Outlook On the back of superlative margins and niche product focus, Sun Pharma’s revenue and net profit have grown at a fast clip; in the last five years, these have risen at a CAGR of 32 per and 42 per cent, respectively. However, in 2009-10, the high base and one-off sales in 2008-09 and Caraco issue means that sales are likely to remain flat. The flat sales would get support from the strong domestic business, which account for about half of sales and is expected to grow by 18-20 per cent led by a favourable product mix. Here, nearly three quarters of sales accrue from products in the chronic segment, which is growing in doubling digits, say analysts.
One factor that could also help provide a fillip to Sun’s sales is EffexorXR. In the current fiscal, Sun Pharma will bank on USFDA approval for EffexorXR (used in treating depression and anxiety disorders) with an estimated innovator sales of $2 billion to improve incremental revenues. The approval, if it comes towards the end of the calendar year, could boost sales upwards of $75 million (Rs 375 crore) for 2009-10. One-off sales can substantially improve revenues as was seen in the case of generic Protonix (used for treating acid reflux disease), which was launched by Sun in the US in January 2008 and has so far grossed around $280 million (Rs 1,400 crore). The downside for this drug, however, is that if the company loses the patent case against Wyeth, it will have to pay stiff damages.
At current price, the stock is trading at about 15 times its 2009-10 diluted estimated EPS of Rs 74. Given the uncertainty over Caraco and continuing legal battle for Taro both of which are likely to take a year to resolve, the short term is unlikely to have any upsides.
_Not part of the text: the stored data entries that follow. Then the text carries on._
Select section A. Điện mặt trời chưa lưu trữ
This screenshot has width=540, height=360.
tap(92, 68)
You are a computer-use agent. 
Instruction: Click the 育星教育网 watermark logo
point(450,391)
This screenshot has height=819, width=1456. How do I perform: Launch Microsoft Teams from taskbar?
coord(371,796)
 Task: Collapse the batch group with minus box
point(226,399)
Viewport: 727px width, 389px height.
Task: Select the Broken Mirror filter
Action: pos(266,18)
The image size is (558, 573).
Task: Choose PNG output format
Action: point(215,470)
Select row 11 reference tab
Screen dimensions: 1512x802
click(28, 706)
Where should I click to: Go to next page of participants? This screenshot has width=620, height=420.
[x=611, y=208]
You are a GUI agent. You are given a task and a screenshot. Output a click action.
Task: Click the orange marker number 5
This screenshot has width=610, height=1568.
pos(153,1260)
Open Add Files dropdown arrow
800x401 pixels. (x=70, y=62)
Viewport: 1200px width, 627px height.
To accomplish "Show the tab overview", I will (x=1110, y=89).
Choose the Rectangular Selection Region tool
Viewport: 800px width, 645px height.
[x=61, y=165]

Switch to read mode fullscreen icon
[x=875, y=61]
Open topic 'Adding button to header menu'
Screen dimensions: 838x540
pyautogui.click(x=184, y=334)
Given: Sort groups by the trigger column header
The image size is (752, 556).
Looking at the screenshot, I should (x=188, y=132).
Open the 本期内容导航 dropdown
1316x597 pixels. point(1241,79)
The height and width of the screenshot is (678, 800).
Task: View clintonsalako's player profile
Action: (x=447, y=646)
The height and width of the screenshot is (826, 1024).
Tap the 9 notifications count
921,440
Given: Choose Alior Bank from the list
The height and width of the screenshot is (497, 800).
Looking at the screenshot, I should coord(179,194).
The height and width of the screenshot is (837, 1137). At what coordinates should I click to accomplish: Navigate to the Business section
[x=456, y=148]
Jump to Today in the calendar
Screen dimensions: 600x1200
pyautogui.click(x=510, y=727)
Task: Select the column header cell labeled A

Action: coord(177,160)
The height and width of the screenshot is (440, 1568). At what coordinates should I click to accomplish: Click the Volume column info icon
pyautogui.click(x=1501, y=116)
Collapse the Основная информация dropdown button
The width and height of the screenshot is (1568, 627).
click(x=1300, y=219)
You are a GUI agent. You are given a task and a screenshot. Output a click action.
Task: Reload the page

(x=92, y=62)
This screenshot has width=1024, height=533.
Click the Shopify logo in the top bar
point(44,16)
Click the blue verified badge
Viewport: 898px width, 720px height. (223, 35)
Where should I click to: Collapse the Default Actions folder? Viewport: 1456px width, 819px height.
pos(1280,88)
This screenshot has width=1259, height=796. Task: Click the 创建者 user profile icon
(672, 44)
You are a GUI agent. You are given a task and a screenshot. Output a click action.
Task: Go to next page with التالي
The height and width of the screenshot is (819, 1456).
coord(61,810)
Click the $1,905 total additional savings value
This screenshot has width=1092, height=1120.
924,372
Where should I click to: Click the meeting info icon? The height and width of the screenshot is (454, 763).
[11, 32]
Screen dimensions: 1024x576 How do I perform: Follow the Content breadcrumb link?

The Sun Pharma stock lost 12 per cent on June 26 to Rs 1,140, a day after US authorities seized drugs at its 76 per centowned subsidiary, Caraco Pharmaceuticals’ Michigan-based facilities for violations of good manufacturing practices. This move by USFDA means that Caraco Pharmaceuticals will not be able to market drugs it manufactures at its three facilities in Michigan. Though the company also imports and markets Sun Pharmaceuticals’ products, the USFDA action will not affect the sale of its parent’s US drug basket. The closure of Michigan facilities and the company planning to layoff a part of its 350 employees, will have an adverse impact on Caraco’s 2009-10 revenues. For 2008-09, manufactured products contributed $112 million or a third of the total revenues of $227 million. On a consolidated basis, about 10 per cent of Sun Pharmaceutical’s revenues could be affected. Intensifying troubles Problems for Caraco began in June 2008 when the FDA issued a 483 and followed it up with a Warning Letter in October, 2008. While a 483 records observations of non-compliance with current good manufacturing practices (cGMP) by investigators and does not need an official response from the investigated party, a Warning Letter indicates that the FDA is not happy with the quality of drugs manufactured and the company in question must address the situation quickly if it is to avoid further action. Since January 2009, Caraco had initiated voluntary recalls of drug products due to manufacturing defects, including oversized tablets.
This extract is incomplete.